Sydney is home to appr. $1b worth of vegetables grown in 1050 market gardens; about half of them would be lost to the developments. What would the effect be? Firstly, veggies will become much more expensive; secondly, people will stop eating them and resort to unhealthier foods; thirdly, veggies will have to be imported, carted around in plains, trains and trucks. An environmental disaster.
Here are a couple of enlightening figures: Research from 2006 shows that the return from agricultural production in the Sydney basin is $5,433 per hectare, whereas the average for the entire state is $136. Who in the Government is doing the maths here?

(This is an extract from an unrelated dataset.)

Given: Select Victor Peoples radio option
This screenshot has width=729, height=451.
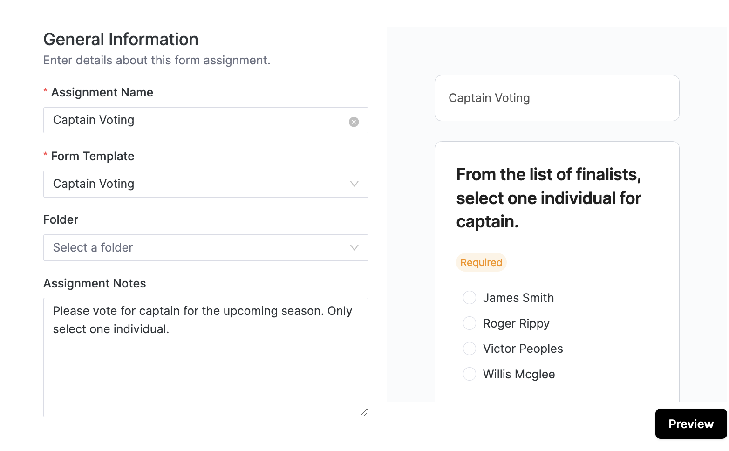Looking at the screenshot, I should click(x=470, y=348).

So in whose interest is all of this? Not in mine, not in yours. Some developers will benefit, as well as some farmers, who'll sell their land for a pot of gold. But the point is that food production everywhere in the world needs to be increased, not decreased. Residential (and industrial developments) need to be moved to areas unsuitable for market gardening … that's a no-brainer, isn't it? How come these developments are even being considered?